As I dangled it by the silver chain, I thought my eyes deceived me. The tiny white feather had turned golden brown, the very shade of the bird in the painting that had so powerfully affected me. Holding the Lucite heart in the palm of my hand, I thrust it under the shade of the bedside lamp, but the greater light revealed a feather of an even brighter gold than it had first appeared. Indeed, when I took it out of the direct light and held it before my eyes, it retained the more intense color that it had acquired under the lamp, and it even seemed to glow.
Wondering, I put the chain around my neck, whether it might be girl’s jewelry or not. The heart hung low on my chest, heavy but not uncomfortable. I tucked it under my pajama top, half expecting a faint golden light to penetrate the fabric, though none did.
I didn’t know what to make of this development, but I knew that it must be of enormous significance.
I never gave more than a passing thought to the possibility that the glue cementing the two halves of Lucite into a single heart had darkened with age. For one thing, if that had been the case, not only the feather but the entire plane between the two half hearts would have yellowed; but it had not. Furthermore, the vanes of the feather, fanning out from both sides of the shaft, were as soft-looking as before, as though they had not ever been glued there but existed in a shallow void at the center of the heart, where the glue hadn’t been applied.
The taxi driver’s gift had seemed magical on the day that I received it, also on certain occasions since, including in the moment when I first saw that the white feather had been transformed to gold. Now, however, but two minutes later, listening to my heart beating under the still and clearer heart on the chain, I sensed that the word magical, although it evoked myriad thoughts of things wondrous and mysterious, might be inadequate or even
wrong. I felt that this pendant must be something more than magical, though what else it might be, I couldn’t say. I was quick for a boy of ten, agile of mind, but some things eluded me. The jewelry, Miss Pearl, so much that had happened during the past two years, the experience of The Goldfinch that very day, and even to a lesser extent Vermeer’s Girl with the Red Hat and Jacob van Ruisdael’s Wheatfields, all of it had something akin to magic in it, but something immeasurably deeper and stranger than magic: even the mundane moments like breakfast with Mom at The Royal and a game of cards with her at the kitchen table, the immense room of busy tailors at Metropolitan Suits, Mr. Yoshioka and the security chain that in memory shone like gold instead of brass, the ivory carving of the court lady in her nineteen-layer ceremonial kimono, Grandpa Teddy with the pack of Juicy Fruit gum as the crows danced on the sidewalk.…
Although I felt safer with the pendant around my neck, though I knew in my bones that it wasn’t just useless juju, I didn’t feel entirely secure. I couldn’t help but think that the transformation of the feather from white to gold signified the approach of a moment, an event, a crisis toward which I had been moving since the day I’d been given eight names—not including Kirk—that I could never live up to even if I grew as old as Methuselah.
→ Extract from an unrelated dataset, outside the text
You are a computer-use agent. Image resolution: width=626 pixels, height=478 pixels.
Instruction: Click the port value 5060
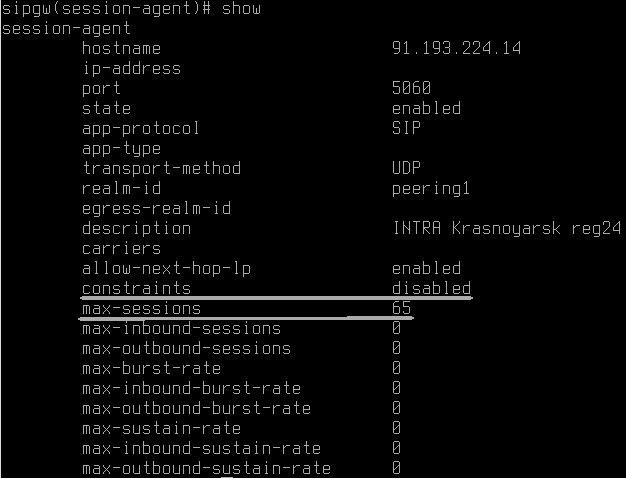pyautogui.click(x=412, y=88)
Although the warm room wanted ventilation on that July evening, though the pale face I’d thought I’d seen at the window the previous night had most likely been imaginary, I got out of bed and pulled shut the lower sash. Locked it. Drew shut the draperies.
67
Shortly before two o’clock the following afternoon, when Mr. Yoshioka arrived on foot from the bus stop three blocks away, dressed in a three-piece pin-striped summer-weight suit, he brought two paper plates taped together to form a container. He presented it to me when I rose from the chair on the front porch, where I had been waiting for him.